The 22-Day Vegan Diet, also known as the 22-Day Revolution, is a vegan diet and lifestyle plan created by exercise physiologist Marco Borges. The diet was popularised by Beyoncé, who wrote the foreword for Borges' book, 'The 22-Day Revolution', and has also launched a vegan meal planning app and food line with him. The diet involves eating only plant-based foods and eliminating meat, dairy, and other animal products, as well as gluten and soy. The idea is that it takes 21 days to change a habit, so by day 22, you will have formed a new habit of eating a healthy, plant-based diet. The 22-Day Vegan Diet has been tried by several journalists, who have reported positive effects such as weight loss, increased energy, and improved skin.

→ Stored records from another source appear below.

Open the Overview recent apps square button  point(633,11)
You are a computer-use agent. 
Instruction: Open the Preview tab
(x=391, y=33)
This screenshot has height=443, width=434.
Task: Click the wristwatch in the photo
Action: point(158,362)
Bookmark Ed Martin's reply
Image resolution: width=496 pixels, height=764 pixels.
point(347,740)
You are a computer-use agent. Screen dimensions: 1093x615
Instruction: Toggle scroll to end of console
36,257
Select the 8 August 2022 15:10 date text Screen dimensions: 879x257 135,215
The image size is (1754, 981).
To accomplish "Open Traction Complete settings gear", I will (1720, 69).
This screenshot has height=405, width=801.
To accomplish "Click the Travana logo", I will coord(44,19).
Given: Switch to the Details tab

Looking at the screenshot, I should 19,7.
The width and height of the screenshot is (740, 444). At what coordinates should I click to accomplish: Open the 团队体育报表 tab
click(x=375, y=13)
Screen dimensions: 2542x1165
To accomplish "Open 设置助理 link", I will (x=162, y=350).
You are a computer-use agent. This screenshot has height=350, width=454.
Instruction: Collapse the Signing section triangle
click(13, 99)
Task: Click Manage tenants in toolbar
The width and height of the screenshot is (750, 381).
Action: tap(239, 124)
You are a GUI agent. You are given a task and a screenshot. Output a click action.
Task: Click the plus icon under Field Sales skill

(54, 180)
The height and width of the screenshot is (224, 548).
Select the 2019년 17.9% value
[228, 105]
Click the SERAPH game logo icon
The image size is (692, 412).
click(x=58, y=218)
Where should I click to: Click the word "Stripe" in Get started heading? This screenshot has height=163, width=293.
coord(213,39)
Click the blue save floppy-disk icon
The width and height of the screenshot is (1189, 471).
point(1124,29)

Characteristics | Values |
---|---|
Length | 22 days |
Goal | To build habits around plant-based eating |
Diet | Vegan (no meat, dairy, eggs, or other animal products) |
Other restrictions | No gluten, soy, alcohol, or processed foods |
Meals | Breakfast, lunch, and dinner |
Recipes | Over 1,000 options |
Support | Online guidance from mentors and registered dietitians |
Community | Facebook group with over 1 million members |
What You'll Learn
What to eat
The 22-Day vegan diet is a plant-based diet that involves avoiding meat, dairy, eggs and other animal products, as well as gluten and soy. The diet is based on the idea that it takes 21 days to change a habit, so by going vegan for 22 days, you can reset your eating habits and adopt a more plant-based diet.
Breakfast
- Granola with berries
- Almond butter on toast with berries
- Juices, such as kale, spinach, apple and pineapple
- Tofu scramble
- Avocado on toast with chilli pepper
Lunch
- Walnut tacos
- Vegetable curry
- Gluten-free pasta
- Vegan BLATs (vegan BLTs with avocado and eggless mayonnaise)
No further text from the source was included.